----- INFORMATION PROVIDED -----
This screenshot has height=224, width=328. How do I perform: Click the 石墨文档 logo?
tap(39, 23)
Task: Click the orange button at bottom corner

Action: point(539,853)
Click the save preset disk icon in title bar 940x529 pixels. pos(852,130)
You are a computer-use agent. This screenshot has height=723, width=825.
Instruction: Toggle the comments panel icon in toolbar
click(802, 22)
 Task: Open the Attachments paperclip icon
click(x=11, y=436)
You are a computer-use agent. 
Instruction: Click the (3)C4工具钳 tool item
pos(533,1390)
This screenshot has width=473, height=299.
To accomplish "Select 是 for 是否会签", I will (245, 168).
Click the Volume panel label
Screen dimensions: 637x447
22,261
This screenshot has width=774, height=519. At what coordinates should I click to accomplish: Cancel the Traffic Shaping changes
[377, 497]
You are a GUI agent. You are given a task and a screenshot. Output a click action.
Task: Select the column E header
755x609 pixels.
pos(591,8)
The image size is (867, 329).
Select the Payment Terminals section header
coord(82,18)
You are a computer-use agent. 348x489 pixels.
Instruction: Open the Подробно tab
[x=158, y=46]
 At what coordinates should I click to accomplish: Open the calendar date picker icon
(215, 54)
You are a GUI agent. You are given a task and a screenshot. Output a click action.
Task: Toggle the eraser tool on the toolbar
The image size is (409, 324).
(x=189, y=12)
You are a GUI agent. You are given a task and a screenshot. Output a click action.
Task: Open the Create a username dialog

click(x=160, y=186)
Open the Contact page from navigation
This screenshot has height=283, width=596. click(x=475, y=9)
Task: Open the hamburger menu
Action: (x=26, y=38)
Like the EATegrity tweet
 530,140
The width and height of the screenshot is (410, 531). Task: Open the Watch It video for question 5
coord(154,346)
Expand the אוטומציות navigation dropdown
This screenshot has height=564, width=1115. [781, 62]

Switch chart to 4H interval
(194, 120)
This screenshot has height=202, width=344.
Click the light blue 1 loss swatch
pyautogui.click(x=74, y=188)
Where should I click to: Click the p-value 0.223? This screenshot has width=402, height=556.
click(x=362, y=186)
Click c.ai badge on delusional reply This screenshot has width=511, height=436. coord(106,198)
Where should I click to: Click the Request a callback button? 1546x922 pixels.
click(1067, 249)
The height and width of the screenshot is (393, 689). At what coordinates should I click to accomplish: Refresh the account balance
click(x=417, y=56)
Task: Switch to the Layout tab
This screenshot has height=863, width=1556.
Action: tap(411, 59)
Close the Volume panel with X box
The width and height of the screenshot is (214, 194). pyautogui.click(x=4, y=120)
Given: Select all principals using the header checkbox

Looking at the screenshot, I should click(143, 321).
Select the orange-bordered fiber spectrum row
-----
## [EXERCISE]
Return every line in the records that contains the word "computer".

## [RESULT OF THE EXERCISE]
You are a computer-use agent. This screenshot has height=723, width=825.
You are a computer-use agent. 
You are a computer-use agent. 348x489 pixels.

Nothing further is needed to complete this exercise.